▸ WHAT IS EXPECTED
Copy out every line of the entries below, requests included, with 93 added to each coordinate value in the answers. Leave the pictures out.

★ ★ ★

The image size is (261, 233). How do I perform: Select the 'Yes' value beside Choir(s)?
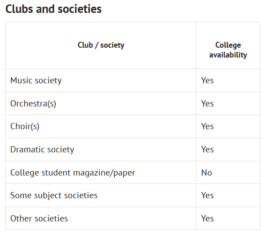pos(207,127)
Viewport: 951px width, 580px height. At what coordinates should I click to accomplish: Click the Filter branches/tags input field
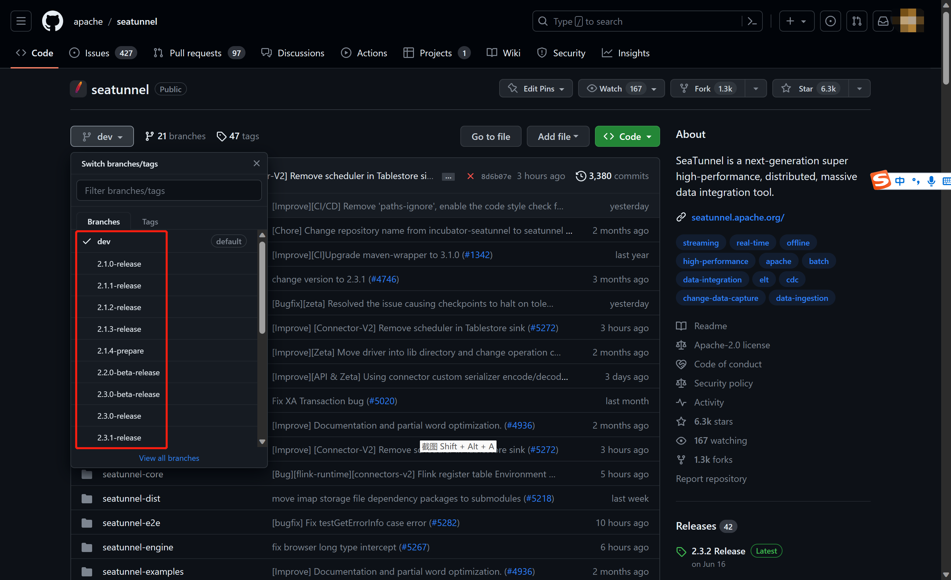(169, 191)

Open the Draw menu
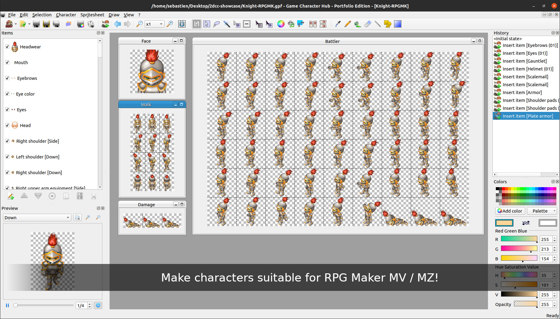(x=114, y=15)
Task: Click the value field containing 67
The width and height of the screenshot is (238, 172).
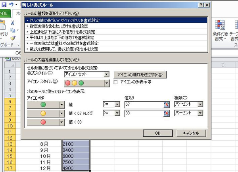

★ ★ ★

▸ SOLVED EXERCISE
The image size is (261, 233). How do I perform: Select the 'Yes' value beside Choir(s)?
pos(300,220)
Viewport: 951px width, 580px height. At what coordinates should I click to accomplish: Click the Filter branches/tags input field
(262, 284)

Open the Draw menu
(x=207, y=108)
Task: Click the value field containing 67
The width and height of the screenshot is (238, 172).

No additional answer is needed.